ASSIGNED TASK 1: According to the SMU news roundup, in which category did Travis Nolan win gold at the 2021 International Origami Internet Olympiad?
ASSIGNED TASK 2: Echo the SMU news roundup word for word, from "The winner of" to "the first time.".
ASSIGNED TASK 3: Proceed with the SMU news roundup from where it stops.

PASSAGE:
Happenings on the Hill

Paper dinosaurs

Though origami is traditionally used for teaching geometry or helping improve thinking skills, SMU paleontology student Travis Nolan uses it to envision complete structures of fossils he has excavated. 

The winner of the gold medal in the original design category of the 2021 International Origami Internet Olympiad has combined his childhood fascination with dinosaurs with the Japanese paper folding art. 

“When I fold an origami version of the prehistoric animal I am excavating, it helps me know the animal really well,” Nolan said. “Some of the skills needed for reconstructing an extinct animal from its fossils can also be useful for designing that animal in origami.”

Heard around the world

After an explosion on the opposite side of the globe, the SMU geophysicist team recorded infrasound waves. 

The undersea Hunga Tonga-Hunga Ha’apai volcano eruption on Jan. 15 in the South Pacific Ocean allowed infrasound waves to be recorded for the first time.

“One of the most exciting things about this event is that we don’t understand how infrasound was detected everywhere on Earth,” SMU geophysicist Stephen Arrowsmith said, “because normally infrasound is very sensitive to the direction of the wind. So normally, we hear infrasound in the direction the wind is blowing, and we don’t hear it where it’s not. But this event was heard everywhere. So, the infrasound was traveling slightly differently from what we’re used to.”

Climate and ancient dinosaurs

According to a new study by SMU paleontologist Anthony Fiorillo, precipitation and temperature were important to vertebrate herbivore dinosaur populations in Alaska.

Fiorillo’s study is a great way to understand the deep history of the ancient Arctic and the evidence of a flourishing high-latitude terrestrial ecosystem. Fiorillo’s findings suggest that the mean annual precipitation played a more direct role in determining the distribution of herbivorous dinosaurs than the mean annual temperature.

DATASET:
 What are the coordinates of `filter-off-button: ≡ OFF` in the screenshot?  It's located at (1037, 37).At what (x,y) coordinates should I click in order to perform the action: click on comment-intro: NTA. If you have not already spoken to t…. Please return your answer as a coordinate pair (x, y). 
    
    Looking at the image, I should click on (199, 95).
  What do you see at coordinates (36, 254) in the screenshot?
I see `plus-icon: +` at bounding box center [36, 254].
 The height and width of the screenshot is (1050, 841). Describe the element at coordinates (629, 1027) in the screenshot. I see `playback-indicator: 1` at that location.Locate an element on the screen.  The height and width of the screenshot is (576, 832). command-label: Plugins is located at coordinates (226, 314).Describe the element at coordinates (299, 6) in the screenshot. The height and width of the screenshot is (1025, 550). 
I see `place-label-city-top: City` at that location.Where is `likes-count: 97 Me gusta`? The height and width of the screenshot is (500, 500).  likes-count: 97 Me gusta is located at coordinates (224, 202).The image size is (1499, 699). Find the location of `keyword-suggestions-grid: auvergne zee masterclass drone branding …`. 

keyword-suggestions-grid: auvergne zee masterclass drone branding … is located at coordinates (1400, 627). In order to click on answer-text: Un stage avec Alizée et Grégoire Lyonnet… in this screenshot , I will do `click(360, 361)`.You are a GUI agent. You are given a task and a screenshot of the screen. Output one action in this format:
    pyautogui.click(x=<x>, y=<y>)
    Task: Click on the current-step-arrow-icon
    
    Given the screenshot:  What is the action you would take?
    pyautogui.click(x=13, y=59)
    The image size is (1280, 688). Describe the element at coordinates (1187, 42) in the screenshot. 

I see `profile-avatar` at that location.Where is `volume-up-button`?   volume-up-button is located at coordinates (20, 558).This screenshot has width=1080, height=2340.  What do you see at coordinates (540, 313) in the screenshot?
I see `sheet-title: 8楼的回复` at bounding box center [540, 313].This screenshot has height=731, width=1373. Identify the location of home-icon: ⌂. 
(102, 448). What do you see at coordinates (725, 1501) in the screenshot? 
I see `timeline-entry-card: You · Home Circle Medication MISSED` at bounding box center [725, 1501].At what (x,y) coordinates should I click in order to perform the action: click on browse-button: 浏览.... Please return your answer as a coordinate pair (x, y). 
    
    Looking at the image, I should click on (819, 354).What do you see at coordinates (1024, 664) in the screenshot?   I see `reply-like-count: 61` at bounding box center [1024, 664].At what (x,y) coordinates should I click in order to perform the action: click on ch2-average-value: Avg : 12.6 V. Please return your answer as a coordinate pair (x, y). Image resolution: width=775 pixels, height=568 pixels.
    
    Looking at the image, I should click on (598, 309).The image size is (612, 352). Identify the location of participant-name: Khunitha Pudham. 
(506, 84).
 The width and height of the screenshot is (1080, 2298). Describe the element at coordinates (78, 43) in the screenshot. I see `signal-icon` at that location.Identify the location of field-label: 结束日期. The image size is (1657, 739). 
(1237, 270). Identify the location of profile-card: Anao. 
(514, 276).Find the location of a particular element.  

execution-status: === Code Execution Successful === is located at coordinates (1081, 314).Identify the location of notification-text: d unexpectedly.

EXERCISE RESULT 1: The original design category.

EXERCISE RESULT 2:
The winner of the gold medal in the original design category of the 2021 International Origami Internet Olympiad has combined his childhood fascination with dinosaurs with the Japanese paper folding art. 

“When I fold an origami version of the prehistoric animal I am excavating, it helps me know the animal really well,” Nolan said. “Some of the skills needed for reconstructing an extinct animal from its fossils can also be useful for designing that animal in origami.”

Heard around the world

After an explosion on the opposite side of the globe, the SMU geophysicist team recorded infrasound waves. 

The undersea Hunga Tonga-Hunga Ha’apai volcano eruption on Jan. 15 in the South Pacific Ocean allowed infrasound waves to be recorded for the first time.

EXERCISE RESULT 3:
“I think people use the terms ‘climate’ and/or ‘climate change’ often times not fully appreciating all of the parameters that define climate,” Fiorillo said. “One of the key parts of our study is that we were able to tease apart two critical parameters and show their relative role in shaping large-bodied herbivore populations. This is important because these dinosaurs would be classified as keystone species; that is, they were critical to the health of the ecosystems in which they lived.”

No more starry nights?

Imagine looking up at the night sky and not seeing real stars. SMU observational astrophysicist Krista Lynne Smith warns that could soon become a reality because of too many low-Earth orbit satellites. 

“Humanity’s view of the true night sky will be cut off,” Smith said. “No human born after this decade will be able to see it.”

Smith wants more regulation.

“Publicly holding SpaceX, Amazon, and other companies accountable for disregarding the consequences is one important step,” Smith said. “The other is urging lawmakers at the state and federal levels to support policies recommended by astronomers, environmental scientists, and industry groups.”